(Saved entries)
::::::
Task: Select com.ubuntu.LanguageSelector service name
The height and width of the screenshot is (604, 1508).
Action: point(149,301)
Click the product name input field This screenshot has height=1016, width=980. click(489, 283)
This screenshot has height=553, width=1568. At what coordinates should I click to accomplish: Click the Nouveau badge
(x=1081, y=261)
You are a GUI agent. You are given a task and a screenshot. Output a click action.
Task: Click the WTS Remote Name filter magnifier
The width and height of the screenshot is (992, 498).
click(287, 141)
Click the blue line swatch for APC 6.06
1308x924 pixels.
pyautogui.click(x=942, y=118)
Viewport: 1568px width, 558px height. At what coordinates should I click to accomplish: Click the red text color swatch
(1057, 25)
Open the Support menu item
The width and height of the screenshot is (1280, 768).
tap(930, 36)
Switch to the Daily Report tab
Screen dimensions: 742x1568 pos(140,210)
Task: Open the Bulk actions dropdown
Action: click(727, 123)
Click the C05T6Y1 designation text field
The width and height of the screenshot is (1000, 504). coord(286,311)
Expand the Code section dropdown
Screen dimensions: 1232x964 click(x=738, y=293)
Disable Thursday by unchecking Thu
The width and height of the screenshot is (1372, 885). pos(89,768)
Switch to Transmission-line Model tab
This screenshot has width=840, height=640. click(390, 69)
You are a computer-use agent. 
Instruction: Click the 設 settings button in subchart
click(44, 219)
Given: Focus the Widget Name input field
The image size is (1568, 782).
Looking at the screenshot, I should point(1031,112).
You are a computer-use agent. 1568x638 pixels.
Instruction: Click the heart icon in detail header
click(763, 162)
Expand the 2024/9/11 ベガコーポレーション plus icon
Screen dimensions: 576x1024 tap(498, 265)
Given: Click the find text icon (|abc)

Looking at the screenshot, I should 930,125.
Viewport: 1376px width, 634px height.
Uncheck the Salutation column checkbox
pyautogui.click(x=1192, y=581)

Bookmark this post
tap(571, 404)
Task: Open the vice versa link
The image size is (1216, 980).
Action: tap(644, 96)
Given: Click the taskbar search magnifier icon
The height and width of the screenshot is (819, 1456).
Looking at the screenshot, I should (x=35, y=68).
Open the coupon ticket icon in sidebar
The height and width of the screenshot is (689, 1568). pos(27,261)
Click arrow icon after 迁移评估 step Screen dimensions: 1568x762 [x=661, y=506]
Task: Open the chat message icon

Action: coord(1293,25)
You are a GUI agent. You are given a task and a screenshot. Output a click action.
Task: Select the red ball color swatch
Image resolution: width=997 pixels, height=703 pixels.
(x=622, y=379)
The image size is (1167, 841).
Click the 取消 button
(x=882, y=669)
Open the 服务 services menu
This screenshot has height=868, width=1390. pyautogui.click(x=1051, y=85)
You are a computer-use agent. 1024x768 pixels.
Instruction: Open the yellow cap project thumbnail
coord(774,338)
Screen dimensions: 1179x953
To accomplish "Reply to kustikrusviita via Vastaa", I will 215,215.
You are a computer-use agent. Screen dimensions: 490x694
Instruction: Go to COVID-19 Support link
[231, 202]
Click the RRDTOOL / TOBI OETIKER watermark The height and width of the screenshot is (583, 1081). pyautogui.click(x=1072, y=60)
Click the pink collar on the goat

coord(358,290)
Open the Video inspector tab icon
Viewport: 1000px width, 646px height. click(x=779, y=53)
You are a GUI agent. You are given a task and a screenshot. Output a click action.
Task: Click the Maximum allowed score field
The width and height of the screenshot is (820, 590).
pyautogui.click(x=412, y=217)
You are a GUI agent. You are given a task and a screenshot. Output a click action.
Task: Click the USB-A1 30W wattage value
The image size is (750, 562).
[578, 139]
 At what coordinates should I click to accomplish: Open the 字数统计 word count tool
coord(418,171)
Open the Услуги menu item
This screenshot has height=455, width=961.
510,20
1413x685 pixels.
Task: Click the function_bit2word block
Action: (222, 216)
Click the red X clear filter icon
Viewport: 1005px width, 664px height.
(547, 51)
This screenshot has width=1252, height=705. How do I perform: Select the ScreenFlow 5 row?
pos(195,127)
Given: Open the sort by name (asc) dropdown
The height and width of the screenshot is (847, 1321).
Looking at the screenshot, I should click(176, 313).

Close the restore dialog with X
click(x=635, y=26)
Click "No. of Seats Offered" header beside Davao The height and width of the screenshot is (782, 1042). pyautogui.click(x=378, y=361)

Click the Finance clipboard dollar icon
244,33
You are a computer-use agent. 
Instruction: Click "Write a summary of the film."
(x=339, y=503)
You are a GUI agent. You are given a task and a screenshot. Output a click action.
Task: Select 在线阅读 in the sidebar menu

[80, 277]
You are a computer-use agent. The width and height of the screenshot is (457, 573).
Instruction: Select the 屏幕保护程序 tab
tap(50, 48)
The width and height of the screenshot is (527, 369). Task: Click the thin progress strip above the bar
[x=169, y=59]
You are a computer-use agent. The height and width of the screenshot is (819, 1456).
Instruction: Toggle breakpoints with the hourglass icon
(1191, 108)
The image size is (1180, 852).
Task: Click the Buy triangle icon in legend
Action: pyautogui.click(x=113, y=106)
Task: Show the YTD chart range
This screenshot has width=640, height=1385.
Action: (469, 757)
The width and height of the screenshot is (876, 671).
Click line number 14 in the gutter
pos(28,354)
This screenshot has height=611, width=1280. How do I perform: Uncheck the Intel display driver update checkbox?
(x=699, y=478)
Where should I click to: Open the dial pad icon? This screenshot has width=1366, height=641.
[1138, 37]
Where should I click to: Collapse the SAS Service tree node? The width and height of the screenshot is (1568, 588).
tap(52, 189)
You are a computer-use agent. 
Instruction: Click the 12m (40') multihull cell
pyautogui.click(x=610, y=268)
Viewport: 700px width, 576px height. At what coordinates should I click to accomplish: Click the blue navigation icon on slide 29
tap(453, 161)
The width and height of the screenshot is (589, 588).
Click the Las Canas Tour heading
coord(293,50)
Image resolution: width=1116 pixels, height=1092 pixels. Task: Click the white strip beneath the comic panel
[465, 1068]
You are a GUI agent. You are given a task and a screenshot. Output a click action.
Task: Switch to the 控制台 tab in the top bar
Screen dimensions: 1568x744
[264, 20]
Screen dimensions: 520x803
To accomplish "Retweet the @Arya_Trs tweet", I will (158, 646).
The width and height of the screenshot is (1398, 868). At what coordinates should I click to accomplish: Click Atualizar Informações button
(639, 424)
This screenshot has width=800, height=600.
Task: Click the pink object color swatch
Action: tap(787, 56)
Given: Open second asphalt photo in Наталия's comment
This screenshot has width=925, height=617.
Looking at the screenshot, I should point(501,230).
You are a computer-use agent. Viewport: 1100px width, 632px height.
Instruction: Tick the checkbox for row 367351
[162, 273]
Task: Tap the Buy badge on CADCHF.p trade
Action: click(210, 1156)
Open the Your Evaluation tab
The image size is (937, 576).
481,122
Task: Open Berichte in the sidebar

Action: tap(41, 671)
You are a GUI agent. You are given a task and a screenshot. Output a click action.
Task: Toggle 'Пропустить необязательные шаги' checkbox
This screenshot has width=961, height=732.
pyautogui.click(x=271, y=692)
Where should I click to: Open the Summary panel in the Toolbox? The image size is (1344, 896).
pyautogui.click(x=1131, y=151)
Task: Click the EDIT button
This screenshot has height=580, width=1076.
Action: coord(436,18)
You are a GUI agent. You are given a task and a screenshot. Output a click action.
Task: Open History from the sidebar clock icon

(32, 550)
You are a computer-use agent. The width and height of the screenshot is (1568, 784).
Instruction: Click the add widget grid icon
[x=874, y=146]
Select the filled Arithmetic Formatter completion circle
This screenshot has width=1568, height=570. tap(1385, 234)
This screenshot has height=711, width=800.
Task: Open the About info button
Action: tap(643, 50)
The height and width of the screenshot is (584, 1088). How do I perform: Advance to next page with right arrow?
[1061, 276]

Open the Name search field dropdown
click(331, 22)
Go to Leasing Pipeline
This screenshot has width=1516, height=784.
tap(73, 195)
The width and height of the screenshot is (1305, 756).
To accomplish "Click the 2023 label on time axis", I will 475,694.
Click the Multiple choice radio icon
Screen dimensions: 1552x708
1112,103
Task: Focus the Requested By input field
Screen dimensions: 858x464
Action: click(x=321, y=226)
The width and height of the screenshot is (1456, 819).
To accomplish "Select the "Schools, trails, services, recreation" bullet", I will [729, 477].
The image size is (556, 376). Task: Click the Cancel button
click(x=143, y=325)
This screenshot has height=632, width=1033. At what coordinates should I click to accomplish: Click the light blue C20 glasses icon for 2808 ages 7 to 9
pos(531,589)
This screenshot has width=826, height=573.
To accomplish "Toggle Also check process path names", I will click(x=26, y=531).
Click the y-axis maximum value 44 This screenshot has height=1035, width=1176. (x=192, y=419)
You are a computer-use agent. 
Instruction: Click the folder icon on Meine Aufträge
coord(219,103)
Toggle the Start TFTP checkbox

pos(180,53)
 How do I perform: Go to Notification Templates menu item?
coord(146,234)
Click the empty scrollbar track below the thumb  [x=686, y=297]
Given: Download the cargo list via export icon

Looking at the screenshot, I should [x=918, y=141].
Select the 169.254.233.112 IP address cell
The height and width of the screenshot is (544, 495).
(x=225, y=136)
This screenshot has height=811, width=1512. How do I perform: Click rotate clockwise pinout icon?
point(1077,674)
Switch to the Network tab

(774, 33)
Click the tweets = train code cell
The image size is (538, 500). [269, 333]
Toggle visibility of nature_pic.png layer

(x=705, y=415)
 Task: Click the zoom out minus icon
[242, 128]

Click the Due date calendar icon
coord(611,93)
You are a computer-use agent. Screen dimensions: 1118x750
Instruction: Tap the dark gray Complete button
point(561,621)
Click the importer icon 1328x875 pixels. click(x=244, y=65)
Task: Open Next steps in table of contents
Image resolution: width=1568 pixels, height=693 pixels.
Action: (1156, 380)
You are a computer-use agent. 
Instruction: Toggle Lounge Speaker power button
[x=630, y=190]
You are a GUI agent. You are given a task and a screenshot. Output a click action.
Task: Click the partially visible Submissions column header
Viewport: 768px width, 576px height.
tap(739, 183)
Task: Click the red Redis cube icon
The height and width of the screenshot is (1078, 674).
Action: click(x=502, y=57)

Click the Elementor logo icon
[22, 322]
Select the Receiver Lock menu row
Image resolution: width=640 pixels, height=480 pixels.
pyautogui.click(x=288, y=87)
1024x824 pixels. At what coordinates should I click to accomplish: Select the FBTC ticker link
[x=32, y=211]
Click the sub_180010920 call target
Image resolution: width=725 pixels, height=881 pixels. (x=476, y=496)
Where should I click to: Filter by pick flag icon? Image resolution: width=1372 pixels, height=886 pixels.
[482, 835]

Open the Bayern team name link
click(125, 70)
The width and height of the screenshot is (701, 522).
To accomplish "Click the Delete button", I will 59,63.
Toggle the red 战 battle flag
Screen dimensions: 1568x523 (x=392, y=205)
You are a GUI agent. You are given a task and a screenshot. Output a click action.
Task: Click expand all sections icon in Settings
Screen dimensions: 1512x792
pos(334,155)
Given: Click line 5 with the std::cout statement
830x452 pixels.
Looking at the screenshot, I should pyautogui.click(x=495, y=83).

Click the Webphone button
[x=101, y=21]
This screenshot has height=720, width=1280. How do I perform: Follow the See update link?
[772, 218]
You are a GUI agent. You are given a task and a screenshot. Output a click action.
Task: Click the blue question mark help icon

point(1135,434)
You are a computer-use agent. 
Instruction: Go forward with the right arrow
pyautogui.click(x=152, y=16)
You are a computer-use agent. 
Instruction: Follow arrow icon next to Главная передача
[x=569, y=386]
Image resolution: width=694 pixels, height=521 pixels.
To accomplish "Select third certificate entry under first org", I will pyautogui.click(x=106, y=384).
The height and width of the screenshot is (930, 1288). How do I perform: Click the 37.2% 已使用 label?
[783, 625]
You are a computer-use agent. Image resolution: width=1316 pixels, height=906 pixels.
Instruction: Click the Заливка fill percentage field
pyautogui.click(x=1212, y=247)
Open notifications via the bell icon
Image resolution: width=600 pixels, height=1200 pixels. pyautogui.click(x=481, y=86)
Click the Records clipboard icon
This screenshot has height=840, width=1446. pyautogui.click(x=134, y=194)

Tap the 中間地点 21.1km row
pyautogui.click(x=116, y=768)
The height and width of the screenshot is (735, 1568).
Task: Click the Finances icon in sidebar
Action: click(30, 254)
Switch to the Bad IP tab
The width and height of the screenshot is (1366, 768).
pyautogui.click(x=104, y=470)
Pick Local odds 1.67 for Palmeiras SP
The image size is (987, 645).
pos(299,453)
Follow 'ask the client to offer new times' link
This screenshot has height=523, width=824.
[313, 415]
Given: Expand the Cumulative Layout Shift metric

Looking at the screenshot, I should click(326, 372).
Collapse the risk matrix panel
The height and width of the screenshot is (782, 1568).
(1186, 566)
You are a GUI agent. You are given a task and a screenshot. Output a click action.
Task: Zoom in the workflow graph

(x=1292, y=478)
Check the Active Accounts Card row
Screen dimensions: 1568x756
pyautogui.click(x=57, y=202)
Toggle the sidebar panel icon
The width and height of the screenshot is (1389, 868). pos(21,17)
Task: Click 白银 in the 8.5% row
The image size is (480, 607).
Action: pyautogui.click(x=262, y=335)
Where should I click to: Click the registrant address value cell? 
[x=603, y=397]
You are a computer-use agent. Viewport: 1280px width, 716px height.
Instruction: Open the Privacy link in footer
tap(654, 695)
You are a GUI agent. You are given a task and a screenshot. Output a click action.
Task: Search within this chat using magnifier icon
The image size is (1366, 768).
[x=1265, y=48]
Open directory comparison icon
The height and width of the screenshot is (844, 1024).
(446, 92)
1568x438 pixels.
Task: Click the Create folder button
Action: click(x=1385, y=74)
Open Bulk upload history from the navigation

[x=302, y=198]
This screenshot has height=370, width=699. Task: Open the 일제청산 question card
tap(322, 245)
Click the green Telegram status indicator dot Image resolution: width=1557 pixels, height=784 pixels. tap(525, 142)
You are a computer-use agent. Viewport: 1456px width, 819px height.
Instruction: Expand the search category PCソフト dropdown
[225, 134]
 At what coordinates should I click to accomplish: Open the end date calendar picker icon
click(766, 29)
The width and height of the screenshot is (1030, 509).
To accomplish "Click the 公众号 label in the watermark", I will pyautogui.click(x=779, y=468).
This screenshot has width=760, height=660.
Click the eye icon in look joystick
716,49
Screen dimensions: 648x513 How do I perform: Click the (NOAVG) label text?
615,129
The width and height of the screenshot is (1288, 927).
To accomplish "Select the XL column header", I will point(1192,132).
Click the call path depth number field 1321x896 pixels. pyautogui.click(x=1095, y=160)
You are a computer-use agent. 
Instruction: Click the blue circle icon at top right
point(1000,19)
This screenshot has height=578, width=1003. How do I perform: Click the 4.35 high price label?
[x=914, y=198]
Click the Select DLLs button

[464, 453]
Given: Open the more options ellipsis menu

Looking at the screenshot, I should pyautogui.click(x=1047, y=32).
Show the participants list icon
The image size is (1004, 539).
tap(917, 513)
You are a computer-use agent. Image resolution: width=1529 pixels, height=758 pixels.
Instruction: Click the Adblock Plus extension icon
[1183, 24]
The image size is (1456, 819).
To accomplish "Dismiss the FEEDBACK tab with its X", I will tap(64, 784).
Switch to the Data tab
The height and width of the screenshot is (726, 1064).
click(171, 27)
::::::
§ **Given problem**: Reproduce the lines of the records verbatim, beginning with the line that contains "Disable Thursday by unchecking Thu" and ending after the line that contains "(x=882, y=669)".

§ **Solution for this problem**:
Disable Thursday by unchecking Thu
The width and height of the screenshot is (1372, 885). pos(89,768)
Switch to Transmission-line Model tab
This screenshot has width=840, height=640. click(390, 69)
You are a computer-use agent. 
Instruction: Click the 設 settings button in subchart
click(44, 219)
Given: Focus the Widget Name input field
The image size is (1568, 782).
Looking at the screenshot, I should point(1031,112).
You are a computer-use agent. 1568x638 pixels.
Instruction: Click the heart icon in detail header
click(763, 162)
Expand the 2024/9/11 ベガコーポレーション plus icon
Screen dimensions: 576x1024 tap(498, 265)
Given: Click the find text icon (|abc)

Looking at the screenshot, I should 930,125.
Viewport: 1376px width, 634px height.
Uncheck the Salutation column checkbox
pyautogui.click(x=1192, y=581)

Bookmark this post
tap(571, 404)
Task: Open the vice versa link
The image size is (1216, 980).
Action: tap(644, 96)
Given: Click the taskbar search magnifier icon
The height and width of the screenshot is (819, 1456).
Looking at the screenshot, I should (x=35, y=68).
Open the coupon ticket icon in sidebar
The height and width of the screenshot is (689, 1568). pos(27,261)
Click arrow icon after 迁移评估 step Screen dimensions: 1568x762 [x=661, y=506]
Task: Open the chat message icon

Action: coord(1293,25)
You are a GUI agent. You are given a task and a screenshot. Output a click action.
Task: Select the red ball color swatch
Image resolution: width=997 pixels, height=703 pixels.
(x=622, y=379)
The image size is (1167, 841).
Click the 取消 button
(x=882, y=669)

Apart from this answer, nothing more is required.